Records drawn from a dataset ->
--------------------------------------------------
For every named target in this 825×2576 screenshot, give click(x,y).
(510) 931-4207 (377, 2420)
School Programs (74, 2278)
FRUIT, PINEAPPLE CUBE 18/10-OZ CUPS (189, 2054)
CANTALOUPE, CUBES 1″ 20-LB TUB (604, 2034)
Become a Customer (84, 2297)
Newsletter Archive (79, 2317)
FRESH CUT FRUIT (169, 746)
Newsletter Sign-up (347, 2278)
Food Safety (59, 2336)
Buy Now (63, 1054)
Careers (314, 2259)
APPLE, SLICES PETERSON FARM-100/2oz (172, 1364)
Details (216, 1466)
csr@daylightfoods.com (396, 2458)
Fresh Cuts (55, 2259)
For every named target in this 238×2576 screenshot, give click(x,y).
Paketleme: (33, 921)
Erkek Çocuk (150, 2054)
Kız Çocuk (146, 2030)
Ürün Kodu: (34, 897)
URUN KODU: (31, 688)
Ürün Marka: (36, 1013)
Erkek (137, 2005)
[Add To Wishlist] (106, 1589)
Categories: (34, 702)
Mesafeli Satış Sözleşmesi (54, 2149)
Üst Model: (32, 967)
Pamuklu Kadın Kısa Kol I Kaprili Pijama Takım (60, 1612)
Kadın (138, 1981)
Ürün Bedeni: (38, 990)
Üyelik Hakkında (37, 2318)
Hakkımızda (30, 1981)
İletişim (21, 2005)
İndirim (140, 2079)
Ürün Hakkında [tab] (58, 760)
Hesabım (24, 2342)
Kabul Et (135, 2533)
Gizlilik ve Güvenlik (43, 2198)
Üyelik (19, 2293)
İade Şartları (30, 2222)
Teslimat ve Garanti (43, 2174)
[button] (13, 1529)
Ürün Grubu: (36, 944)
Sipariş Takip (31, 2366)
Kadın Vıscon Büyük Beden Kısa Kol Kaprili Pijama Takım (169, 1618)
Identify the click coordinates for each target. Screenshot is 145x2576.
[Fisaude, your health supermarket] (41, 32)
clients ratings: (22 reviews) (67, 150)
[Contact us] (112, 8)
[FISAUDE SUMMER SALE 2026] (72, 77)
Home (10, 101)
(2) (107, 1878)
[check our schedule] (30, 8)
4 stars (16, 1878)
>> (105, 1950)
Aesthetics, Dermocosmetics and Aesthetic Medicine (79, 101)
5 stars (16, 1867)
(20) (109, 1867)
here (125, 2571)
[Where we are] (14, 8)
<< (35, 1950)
--------------------------------------------------
WHAT TO PRODUCE ->
Return the data in its entirety, exactly as given.

ANSWER TO THIS TASK ->
For every named target in this 825×2576 screenshot, give click(x,y).
(510) 931-4207 (377, 2420)
School Programs (74, 2278)
FRUIT, PINEAPPLE CUBE 18/10-OZ CUPS (189, 2054)
CANTALOUPE, CUBES 1″ 20-LB TUB (604, 2034)
Become a Customer (84, 2297)
Newsletter Archive (79, 2317)
FRESH CUT FRUIT (169, 746)
Newsletter Sign-up (347, 2278)
Food Safety (59, 2336)
Buy Now (63, 1054)
Careers (314, 2259)
APPLE, SLICES PETERSON FARM-100/2oz (172, 1364)
Details (216, 1466)
csr@daylightfoods.com (396, 2458)
Fresh Cuts (55, 2259)
For every named target in this 238×2576 screenshot, give click(x,y).
Paketleme: (33, 921)
Erkek Çocuk (150, 2054)
Kız Çocuk (146, 2030)
Ürün Kodu: (34, 897)
URUN KODU: (31, 688)
Ürün Marka: (36, 1013)
Erkek (137, 2005)
[Add To Wishlist] (106, 1589)
Categories: (34, 702)
Mesafeli Satış Sözleşmesi (54, 2149)
Üst Model: (32, 967)
Pamuklu Kadın Kısa Kol I Kaprili Pijama Takım (60, 1612)
Kadın (138, 1981)
Ürün Bedeni: (38, 990)
Üyelik Hakkında (37, 2318)
Hakkımızda (30, 1981)
İletişim (21, 2005)
İndirim (140, 2079)
Ürün Hakkında [tab] (58, 760)
Hesabım (24, 2342)
Kabul Et (135, 2533)
Gizlilik ve Güvenlik (43, 2198)
Üyelik (19, 2293)
İade Şartları (30, 2222)
Teslimat ve Garanti (43, 2174)
[button] (13, 1529)
Ürün Grubu: (36, 944)
Sipariş Takip (31, 2366)
Kadın Vıscon Büyük Beden Kısa Kol Kaprili Pijama Takım (169, 1618)
Identify the click coordinates for each target. Screenshot is 145x2576.
[Fisaude, your health supermarket] (41, 32)
clients ratings: (22 reviews) (67, 150)
[Contact us] (112, 8)
[FISAUDE SUMMER SALE 2026] (72, 77)
Home (10, 101)
(2) (107, 1878)
[check our schedule] (30, 8)
4 stars (16, 1878)
>> (105, 1950)
Aesthetics, Dermocosmetics and Aesthetic Medicine (79, 101)
5 stars (16, 1867)
(20) (109, 1867)
here (125, 2571)
[Where we are] (14, 8)
<< (35, 1950)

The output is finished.